He grunted, annoyed. “What does?” he asked. I smirked and tossed my torch down the path.
Sol watched it careen down the mountain vein, nonplussed, and was about to speak when it suddenly plunged into a massive opening and vanished. In that moment, that split second before it was snuffed out, something was illuminated that stole his ability to speak. In the silence that followed I could almost hear the hammering of his heartbeat. My own was a rolling thunder in my ears.
We crept like thieves towards that gaping precipice. Tension and something else, something thick and overpowering, permeated the stone as we approached. When we finally reached its edge, looking down into a massive cavern that glittered with sourceless light, Sol hesitated. I slammed a hand down on the back of his neck and dragged him with me into the abyss.
The cavern was warm, the stone itself seeming to radiate heat. Those bizarre lights that we had seen from the edge of the tunnel were embedded in the cavern’s floor and walls themselves, stones that I had no name for and had never seen above the surface. They converged in a spiraling pattern towards the center of the cavern, towards-
“What,” Sol breathed, “is that?”
A bisected corpse. Sprawling, almost languidly, across a dais of shattered stone.
It was a sight I had seen exactly seventeen times before. One for each year of my life. And from the first to the last, each memory was as distant as the one that came before it. Indistinct, nearly formless. There were nights that I woke up and wondered if this place was a dream, an elaborate delusion. And then the rites would come, and I’d delve into the mountain, and I would remember.
But even here and now, crouched beside a shell-shocked slave, the details were slipping away from me as I observed them.
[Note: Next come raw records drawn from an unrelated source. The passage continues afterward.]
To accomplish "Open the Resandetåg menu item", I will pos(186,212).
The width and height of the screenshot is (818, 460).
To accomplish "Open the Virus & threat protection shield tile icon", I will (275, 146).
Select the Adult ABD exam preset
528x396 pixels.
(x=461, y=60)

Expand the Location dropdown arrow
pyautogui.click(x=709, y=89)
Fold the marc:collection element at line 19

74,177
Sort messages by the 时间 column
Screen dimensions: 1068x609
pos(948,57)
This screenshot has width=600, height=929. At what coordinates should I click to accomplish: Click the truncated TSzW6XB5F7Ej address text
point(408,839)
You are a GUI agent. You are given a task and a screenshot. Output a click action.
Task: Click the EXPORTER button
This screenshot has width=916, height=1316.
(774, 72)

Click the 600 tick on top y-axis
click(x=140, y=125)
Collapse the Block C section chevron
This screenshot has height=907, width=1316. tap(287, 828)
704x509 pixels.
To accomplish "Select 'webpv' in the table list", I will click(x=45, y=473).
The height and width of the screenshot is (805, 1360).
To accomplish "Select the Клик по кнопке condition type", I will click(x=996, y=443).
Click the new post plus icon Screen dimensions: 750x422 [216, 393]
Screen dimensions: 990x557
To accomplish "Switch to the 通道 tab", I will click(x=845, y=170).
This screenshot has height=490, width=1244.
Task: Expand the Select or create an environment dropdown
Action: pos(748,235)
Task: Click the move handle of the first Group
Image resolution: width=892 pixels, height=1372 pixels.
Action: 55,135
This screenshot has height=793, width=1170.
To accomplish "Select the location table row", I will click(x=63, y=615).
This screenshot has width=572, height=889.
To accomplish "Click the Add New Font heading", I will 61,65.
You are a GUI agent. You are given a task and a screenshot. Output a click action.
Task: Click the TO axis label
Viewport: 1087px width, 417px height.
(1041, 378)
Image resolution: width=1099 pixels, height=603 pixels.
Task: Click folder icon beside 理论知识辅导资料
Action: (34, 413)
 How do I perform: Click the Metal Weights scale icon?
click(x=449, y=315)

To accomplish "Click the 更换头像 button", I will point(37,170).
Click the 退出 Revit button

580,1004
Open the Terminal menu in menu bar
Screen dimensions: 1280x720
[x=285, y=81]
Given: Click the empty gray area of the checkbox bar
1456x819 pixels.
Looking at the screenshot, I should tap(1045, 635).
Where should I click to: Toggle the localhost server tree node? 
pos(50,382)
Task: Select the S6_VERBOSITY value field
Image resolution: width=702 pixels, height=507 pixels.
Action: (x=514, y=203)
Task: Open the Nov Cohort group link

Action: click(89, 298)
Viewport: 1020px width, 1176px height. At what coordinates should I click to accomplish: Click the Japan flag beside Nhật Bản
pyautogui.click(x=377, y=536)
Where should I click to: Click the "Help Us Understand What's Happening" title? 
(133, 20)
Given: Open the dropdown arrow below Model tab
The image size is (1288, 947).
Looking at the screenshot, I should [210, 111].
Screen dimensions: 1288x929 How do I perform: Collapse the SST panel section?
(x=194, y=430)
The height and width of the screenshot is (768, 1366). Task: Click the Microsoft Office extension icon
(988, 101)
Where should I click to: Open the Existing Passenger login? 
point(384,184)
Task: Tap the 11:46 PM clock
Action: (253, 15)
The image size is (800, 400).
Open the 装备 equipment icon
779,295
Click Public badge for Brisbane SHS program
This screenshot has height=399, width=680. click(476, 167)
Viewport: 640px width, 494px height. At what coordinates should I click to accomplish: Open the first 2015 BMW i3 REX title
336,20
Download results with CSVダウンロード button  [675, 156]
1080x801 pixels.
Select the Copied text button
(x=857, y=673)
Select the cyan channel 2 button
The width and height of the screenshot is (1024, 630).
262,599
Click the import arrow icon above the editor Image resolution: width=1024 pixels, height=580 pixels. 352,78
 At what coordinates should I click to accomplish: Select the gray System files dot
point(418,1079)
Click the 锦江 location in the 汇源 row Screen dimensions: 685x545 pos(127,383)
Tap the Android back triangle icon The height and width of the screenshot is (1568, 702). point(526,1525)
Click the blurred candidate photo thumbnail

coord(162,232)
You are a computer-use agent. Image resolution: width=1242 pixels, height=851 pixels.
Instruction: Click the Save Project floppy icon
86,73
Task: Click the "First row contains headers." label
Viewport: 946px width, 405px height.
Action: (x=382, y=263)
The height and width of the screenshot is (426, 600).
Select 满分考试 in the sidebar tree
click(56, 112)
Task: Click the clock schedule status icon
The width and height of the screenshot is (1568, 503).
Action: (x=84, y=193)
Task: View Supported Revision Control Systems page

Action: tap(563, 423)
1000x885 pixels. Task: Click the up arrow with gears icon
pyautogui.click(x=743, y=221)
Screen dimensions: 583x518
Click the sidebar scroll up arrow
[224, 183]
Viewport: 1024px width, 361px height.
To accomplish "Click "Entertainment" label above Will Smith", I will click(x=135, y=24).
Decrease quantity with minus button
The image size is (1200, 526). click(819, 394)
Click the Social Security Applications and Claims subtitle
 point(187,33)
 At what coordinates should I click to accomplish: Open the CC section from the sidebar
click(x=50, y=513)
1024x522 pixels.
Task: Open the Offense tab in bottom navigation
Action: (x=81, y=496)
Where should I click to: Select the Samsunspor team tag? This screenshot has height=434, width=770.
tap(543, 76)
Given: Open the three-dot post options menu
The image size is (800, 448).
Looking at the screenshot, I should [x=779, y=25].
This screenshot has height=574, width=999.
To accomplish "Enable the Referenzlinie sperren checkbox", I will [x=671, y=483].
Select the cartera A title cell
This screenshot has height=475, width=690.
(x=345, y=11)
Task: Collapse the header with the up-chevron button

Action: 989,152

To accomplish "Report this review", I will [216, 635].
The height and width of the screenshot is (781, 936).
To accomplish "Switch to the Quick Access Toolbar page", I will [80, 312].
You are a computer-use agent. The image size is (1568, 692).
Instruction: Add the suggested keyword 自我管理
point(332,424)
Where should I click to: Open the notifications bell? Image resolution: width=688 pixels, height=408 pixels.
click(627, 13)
My eyes traced the body but it was utterly featureless.
Tan skin. Chiseled jaw, a high and defined cheekbone. Blond curls the color of the sun and an eye that burned-
- was eerily flat, smooth like the demolished statue within the pavilion’s central fountain. The body-
Leanly muscled, perfectly sculpted. A constellation of stars tattooed across the chest, severed-
- was the same. Not a single defining feature.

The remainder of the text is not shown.